* [Brano proposto]:
Sette anni fa Vila Autódromo non era altro che un tranquillo villaggio di pescatori situato all’estremità della laguna di Jacarepagua, di fianco alla pista dalla quale aveva preso il nome. Così come centinaia di altre favelas che costellano la mappa di Rio de Janeiro, era stato a lungo trascurato dall’amministrazione municipale, ed era perciò privo di quei servizi pubblici essenziali che rappresentano invece la norma nei quartieri più benestanti. Ma per le più di 600 famiglie che ci vivevano, quella era casa. La comunità, situata a meno di un chilometro e mezzo dal Parco Olimpico di Rio, è stata spazzata via per permettere al municipio di realizzare una nuova viabilità di collegamento alle strutture olimpiche. Gli organi d’informazione hanno documentato per anni il dramma di queste famiglie, riferendo gli impegni presi dai funzionari municipali di Rio: agli abitanti dell’Autodromo sarebbe stato concesso di restare dov’erano per l’intera durata delle Olimpiadi, e l’unico impatto che i giochi avrebbero avuto sull’area sarebbe stato di natura migliorativa. Dopodiché hanno raccontato il modo in cui i politici hanno tradito quegli impegni.

Ma la distruzione di Vila Autódromo non è una solitaria eccezione: le sei olimpiadi estive che si sono tenute dai giochi di Seul del 1988 a quelli di Pechino del 2008 hanno sfrattato con la forza o sfollato più di due milioni di persone, secondo un rapporto datato 2008 dell’organizzazione svizzera Centre on Housing Rights and Evictions.

* [Esercizi]:
1. Rispondi a queste domande sul brano che parla di Vila Autódromo:
(a) Quante famiglie vivevano a Vila Autódromo?
(b) A che distanza dal Parco Olimpico di Rio si trovava la comunità?
(c) Secondo il rapporto del 2008, quante persone sono state sfrattate con la forza o sfollate dalle sei olimpiadi estive tra Seul 1988 e Pechino 2008?
2. Prosegui il brano su Vila Autódromo partendo dall'ultima frase riportata.

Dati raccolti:
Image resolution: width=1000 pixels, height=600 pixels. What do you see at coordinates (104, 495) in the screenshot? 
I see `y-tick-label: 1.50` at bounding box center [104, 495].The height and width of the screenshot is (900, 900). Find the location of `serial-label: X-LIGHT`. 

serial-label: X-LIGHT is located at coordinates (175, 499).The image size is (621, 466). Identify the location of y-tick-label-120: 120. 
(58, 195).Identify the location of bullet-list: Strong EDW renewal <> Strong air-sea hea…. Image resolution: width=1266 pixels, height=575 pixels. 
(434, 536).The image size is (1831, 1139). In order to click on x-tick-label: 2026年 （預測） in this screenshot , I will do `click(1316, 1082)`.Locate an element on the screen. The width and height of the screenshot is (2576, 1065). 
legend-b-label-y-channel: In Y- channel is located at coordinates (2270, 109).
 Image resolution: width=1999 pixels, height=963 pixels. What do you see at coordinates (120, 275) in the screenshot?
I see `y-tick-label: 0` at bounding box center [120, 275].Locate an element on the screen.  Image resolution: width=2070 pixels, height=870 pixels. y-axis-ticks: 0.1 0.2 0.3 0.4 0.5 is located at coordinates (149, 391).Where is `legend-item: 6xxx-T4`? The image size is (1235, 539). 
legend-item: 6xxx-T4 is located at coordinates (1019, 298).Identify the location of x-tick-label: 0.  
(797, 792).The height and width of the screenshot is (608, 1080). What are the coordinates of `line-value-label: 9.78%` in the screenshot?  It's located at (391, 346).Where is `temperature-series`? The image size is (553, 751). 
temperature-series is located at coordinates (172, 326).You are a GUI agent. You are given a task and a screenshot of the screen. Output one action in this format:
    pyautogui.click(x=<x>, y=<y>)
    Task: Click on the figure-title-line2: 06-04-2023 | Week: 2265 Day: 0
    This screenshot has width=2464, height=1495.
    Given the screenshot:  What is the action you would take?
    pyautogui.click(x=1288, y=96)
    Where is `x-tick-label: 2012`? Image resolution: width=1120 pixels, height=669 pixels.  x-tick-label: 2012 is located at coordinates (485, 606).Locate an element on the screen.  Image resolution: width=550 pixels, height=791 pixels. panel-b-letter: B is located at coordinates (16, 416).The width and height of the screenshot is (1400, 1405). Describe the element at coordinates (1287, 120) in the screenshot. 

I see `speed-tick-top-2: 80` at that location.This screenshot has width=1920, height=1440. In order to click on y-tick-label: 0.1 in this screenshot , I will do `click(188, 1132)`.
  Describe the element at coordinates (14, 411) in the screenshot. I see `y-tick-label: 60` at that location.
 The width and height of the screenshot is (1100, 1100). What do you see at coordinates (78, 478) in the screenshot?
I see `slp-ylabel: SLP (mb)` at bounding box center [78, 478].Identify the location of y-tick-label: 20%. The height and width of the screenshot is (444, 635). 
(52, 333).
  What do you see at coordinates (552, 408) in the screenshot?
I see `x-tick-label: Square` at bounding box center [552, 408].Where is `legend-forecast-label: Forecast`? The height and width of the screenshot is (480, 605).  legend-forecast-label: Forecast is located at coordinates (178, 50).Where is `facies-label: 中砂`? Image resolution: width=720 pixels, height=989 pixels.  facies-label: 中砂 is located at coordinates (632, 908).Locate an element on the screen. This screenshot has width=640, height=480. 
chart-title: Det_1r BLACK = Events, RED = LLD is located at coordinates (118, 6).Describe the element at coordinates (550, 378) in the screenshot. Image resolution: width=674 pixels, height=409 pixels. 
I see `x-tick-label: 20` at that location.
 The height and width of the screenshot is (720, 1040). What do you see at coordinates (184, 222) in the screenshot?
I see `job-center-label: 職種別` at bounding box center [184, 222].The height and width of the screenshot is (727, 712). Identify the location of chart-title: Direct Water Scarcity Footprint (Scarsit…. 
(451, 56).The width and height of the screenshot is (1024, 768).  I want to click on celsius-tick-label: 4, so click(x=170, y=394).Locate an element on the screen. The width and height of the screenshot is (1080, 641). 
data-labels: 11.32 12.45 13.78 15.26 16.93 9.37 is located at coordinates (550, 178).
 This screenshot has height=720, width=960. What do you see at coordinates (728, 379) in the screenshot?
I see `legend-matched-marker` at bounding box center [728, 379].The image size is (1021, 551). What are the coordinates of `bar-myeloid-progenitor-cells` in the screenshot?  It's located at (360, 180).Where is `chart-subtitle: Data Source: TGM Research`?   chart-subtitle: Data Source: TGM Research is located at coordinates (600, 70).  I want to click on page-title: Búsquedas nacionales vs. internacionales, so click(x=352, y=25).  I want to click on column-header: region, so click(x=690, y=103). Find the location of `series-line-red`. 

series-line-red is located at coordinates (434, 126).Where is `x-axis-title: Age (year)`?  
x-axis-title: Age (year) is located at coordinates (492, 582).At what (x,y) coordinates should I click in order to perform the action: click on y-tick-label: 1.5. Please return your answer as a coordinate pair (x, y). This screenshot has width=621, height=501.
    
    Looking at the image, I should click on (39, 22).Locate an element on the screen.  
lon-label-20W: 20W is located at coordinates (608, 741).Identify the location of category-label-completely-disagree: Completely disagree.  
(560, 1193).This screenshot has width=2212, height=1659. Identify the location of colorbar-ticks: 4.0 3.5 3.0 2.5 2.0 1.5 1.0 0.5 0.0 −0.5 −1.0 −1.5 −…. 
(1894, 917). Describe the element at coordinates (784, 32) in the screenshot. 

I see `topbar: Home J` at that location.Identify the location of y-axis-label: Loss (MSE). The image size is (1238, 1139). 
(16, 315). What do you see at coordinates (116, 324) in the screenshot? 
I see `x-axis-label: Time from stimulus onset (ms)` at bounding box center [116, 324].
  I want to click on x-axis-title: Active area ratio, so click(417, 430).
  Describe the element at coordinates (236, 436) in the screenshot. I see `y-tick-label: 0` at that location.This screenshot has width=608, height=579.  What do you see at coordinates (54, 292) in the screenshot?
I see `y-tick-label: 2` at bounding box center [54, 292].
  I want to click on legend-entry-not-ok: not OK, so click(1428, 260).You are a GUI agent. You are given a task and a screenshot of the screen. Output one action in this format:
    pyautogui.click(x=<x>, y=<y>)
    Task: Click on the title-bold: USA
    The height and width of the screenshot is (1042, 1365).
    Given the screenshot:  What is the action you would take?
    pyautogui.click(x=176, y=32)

* [Soluzioni]:
1.
(a) Più di 600 famiglie.
(b) A meno di un chilometro e mezzo.
(c) Più di due milioni di persone.

2.
Lo sfollamento della povertà urbana è un tratto caratteristico delle Olimpiadi moderne, una virtuale certezza, non un’eventualità imprevista.

A Rio così come altrove, i politici hanno presentato investimenti come un modo per migliorare la città nel suo complesso, a beneficio di tutti, ma in realtà i principali beneficiari delle Olimpiadi risultano i costruttori del posto e quelli provenienti dall’estero, a cui vengono assegnati gli appalti; così come le fasce più benestanti della popolazione nelle città che le ospitano, mentre i poveri finiscono per rimetterci.

I quartieri che si ritrovano investiti dai bulldozer pre-olimpici sono quasi sempre abitati da famiglie a basso reddito e rimpiazzati, poi, da abitazioni di maggior lusso, concepite per gente con redditi più elevati.

La città di Rio ha già reso noto che il suo Villaggio Olimpico diventerà un complesso di lusso.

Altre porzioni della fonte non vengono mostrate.